Segundo o advogado, “tal terceirização é totalmente ilegal”, conforme o item I da Súmula nº 331 do TST, uma vez que, como integrante do corpo jurídico, trabalhava na atividade fim da empresa. Além disso, alegou que trabalhou de forma ininterrupta para o escritório ao longo de seis anos “sob subordinação direta”, recebendo salários mensais “muitas vezes de forma fixa”.
Para corroborar sua tese, disse que trabalhava nas dependências da empresa, usando recursos e equipamentos fornecidos por ela, cumpria horários e tarefas predeterminadas, comparecia a reuniões e audiências e se reportava inteiramente aos prepostos, em Uberlândia ou em Belo Horizonte, principalmente por e-mail ou telefone. “Essas condições, por óbvio, não são aquelas próprias do prestador de serviços autônomos”, argumentou.
Advogado associado
O escritório confirmou a contratação como estagiário, mas afirmou que, a partir de sua inscrição definitiva na OAB, o advogado passou a integrar seu quadro de associados até se desligar espontaneamente para abrir seu próprio escritório. Para a empresa, o advogado, “maior e capaz, se associou a outros colegas porque quis”, não cabendo falar em fraude.
“A profissão de advogado, por natureza, é autônoma”, afirmou na contestação, alegando que o tomador dos serviços “não contrata o advogado, mas o escritório, e a procuração não credencia um advogado, mas todos os que compõem o quadro, que distribuem e organizam os serviços”. Sobre a remuneração, disse que não se dava sob a forma de salário, mas de “participação percentual ou fixa sobre os honorários que o escritório recebe diretamente do cliente”.
Vínculo
A sentença da 25ª Vara do Trabalho de Belo Horizonte reconheceu a existência de vínculo de emprego. Para o juiz, não há incompatibilidade entre o exercício da advocacia e a condição de empregado, embora, no tipo de serviço prestado, “basicamente de caráter intelectual”, os elementos que a caracterizam se apresentem “de forma mais sutil”. A subordinação, pressuposto da relação de emprego, “não é de caráter intelectual, econômico sou social, mas sim jurídica”, assinalou.

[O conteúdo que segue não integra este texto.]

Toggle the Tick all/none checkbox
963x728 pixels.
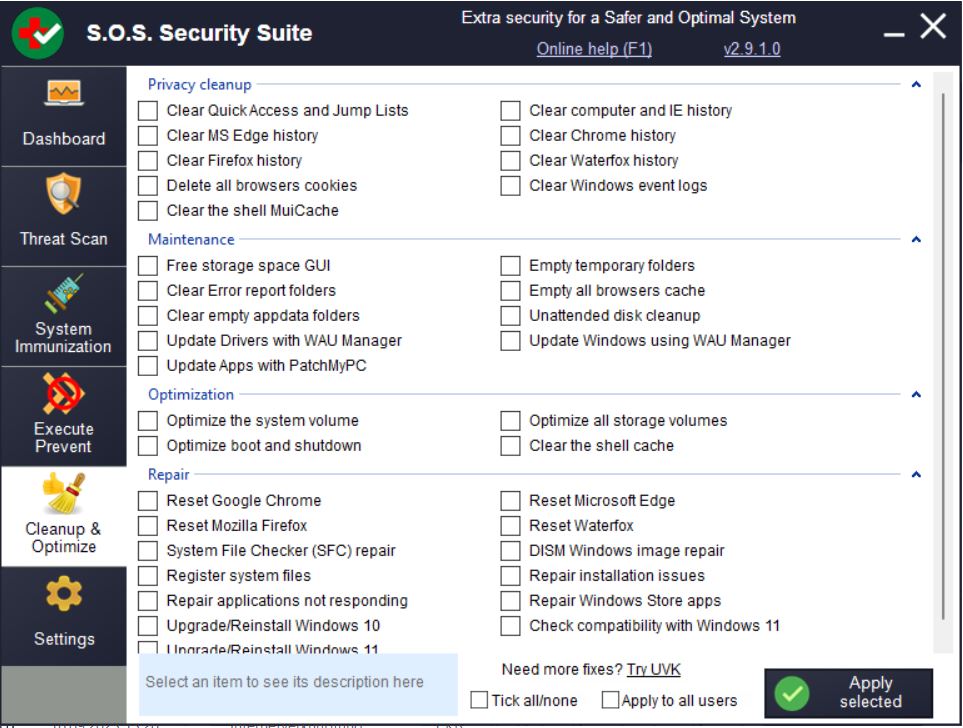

No caso, o juiz destacou que o advogado não exerceu apenas as atividades próprias de sua profissão, mas também administrava os escritórios – assinava cheques e documentos contábeis, representava o escritório em eventos, selecionava estagiários e advogados para contratação etc. O Tribunal Regional do Trabalho da 3ª Região (MG) manteve a decisão e negou seguimento a recurso de revista da empresa, motivando a interposição do agravo de instrumento, no qual insistiu na tese de que o advogado compunha a sociedade como sócio, conforme previsto nos artigos 37 e 39 do Regulamento Geral do Estatuto da Advocacia e da OAB.
Mas o relator, ministro Hugo Scheuermann, negou provimento ao agravo. Segundo ele, o TRT-MG registrou a presença dos elementos caracterizadores da relação empregatícia – pessoalidade, não eventualidade, onerosidade e subordinação. Tais premissas só poderiam ser questionadas mediante o reexame de fatos e provas, procedimento vedado pela Súmula nº 126 do TST.
O relator ressaltou que as decisões supostamente divergentes apresentadas também foram inespecíficas, pois partiam de premissas fáticas diferentes das do caso em questão – o que, segundo ele, “teria sido facilmente detectado se a empresa tivesse o devido zelo processual de estabelecer o conflito analítico de teses.” A decisão foi unânime.